Data section:
[Start]
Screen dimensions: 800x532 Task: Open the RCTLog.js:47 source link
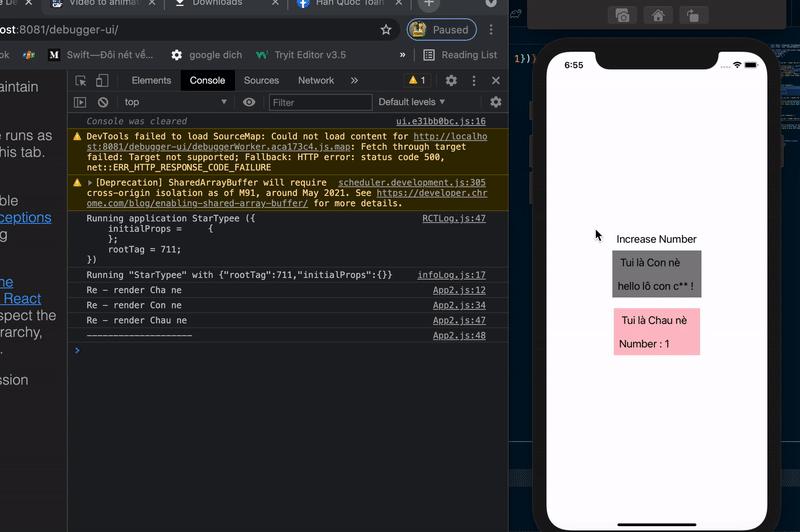(453, 218)
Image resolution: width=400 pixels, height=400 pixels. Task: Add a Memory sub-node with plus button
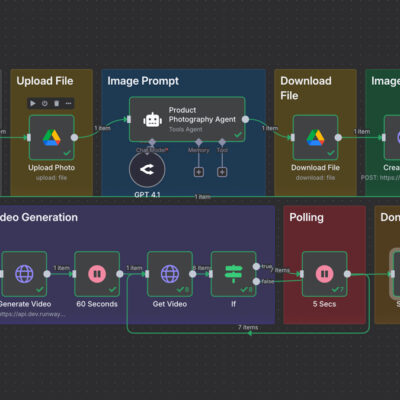pos(199,172)
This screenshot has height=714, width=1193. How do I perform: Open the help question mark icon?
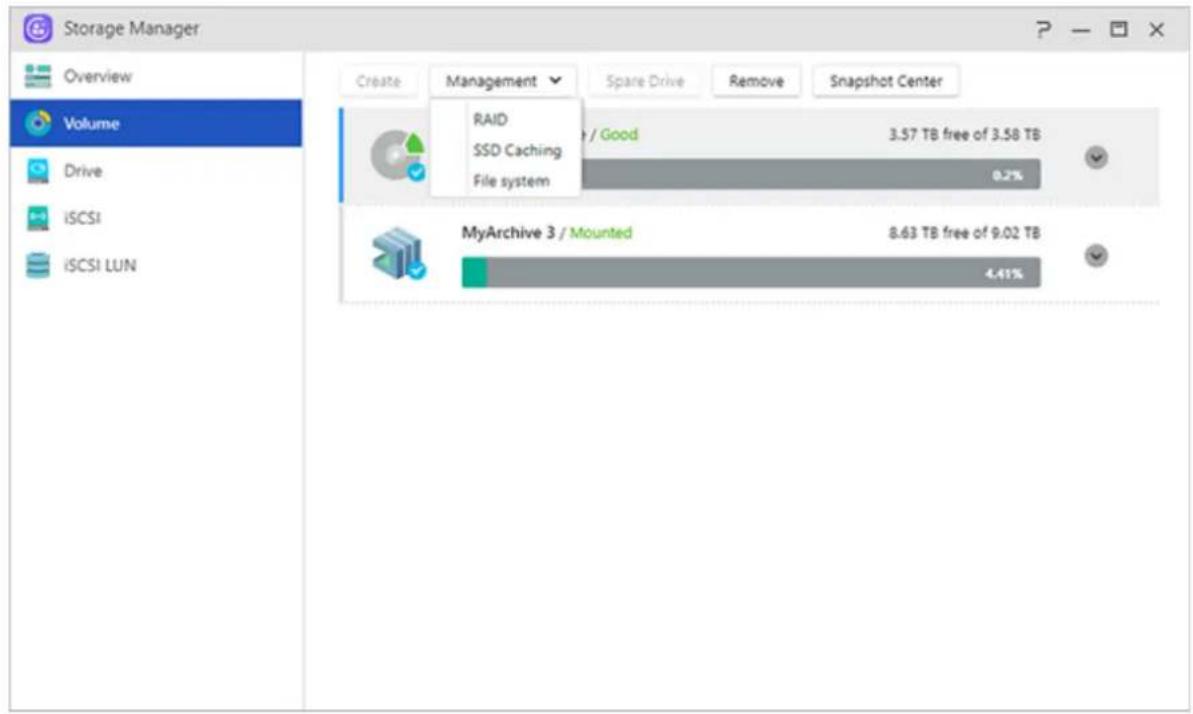[1042, 30]
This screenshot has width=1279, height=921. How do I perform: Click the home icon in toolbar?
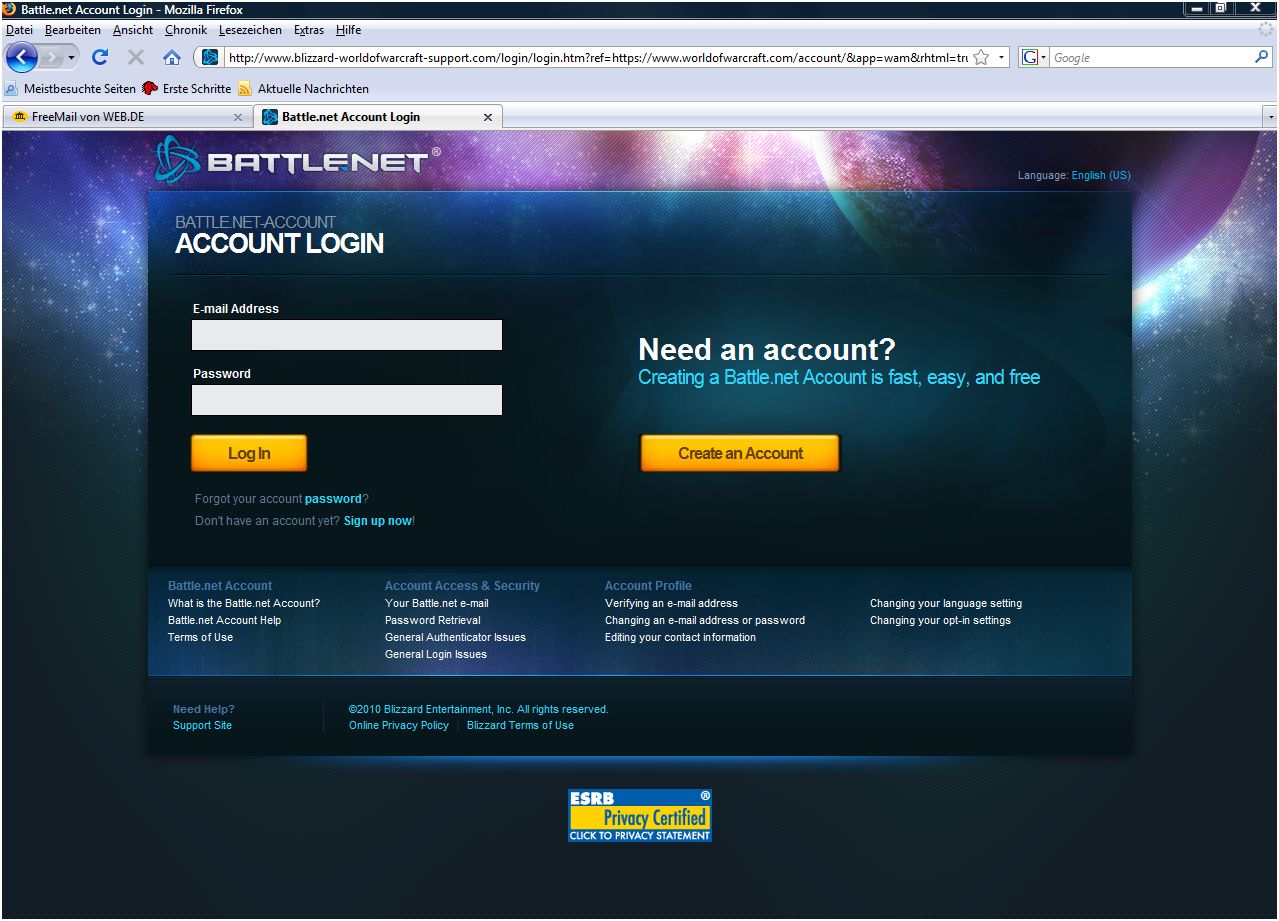[171, 58]
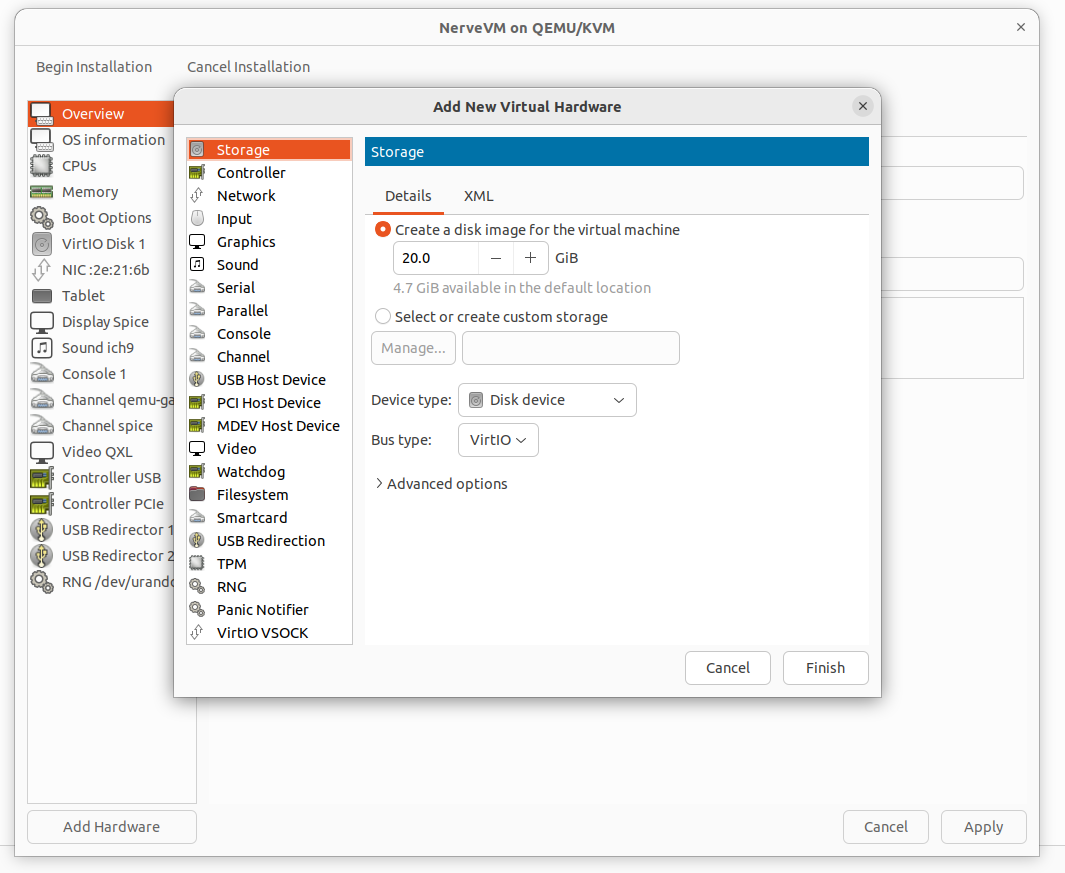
[End]
Objective: Output each line of the records above verbatim, from the first record through the last, and leave out the pictures.

Response:
Screen dimensions: 800x532 Task: Open the RCTLog.js:47 source link
(453, 218)
Image resolution: width=400 pixels, height=400 pixels. Task: Add a Memory sub-node with plus button
pos(199,172)
This screenshot has height=714, width=1193. How do I perform: Open the help question mark icon?
[1042, 30]
This screenshot has width=1279, height=921. How do I perform: Click the home icon in toolbar?
[171, 58]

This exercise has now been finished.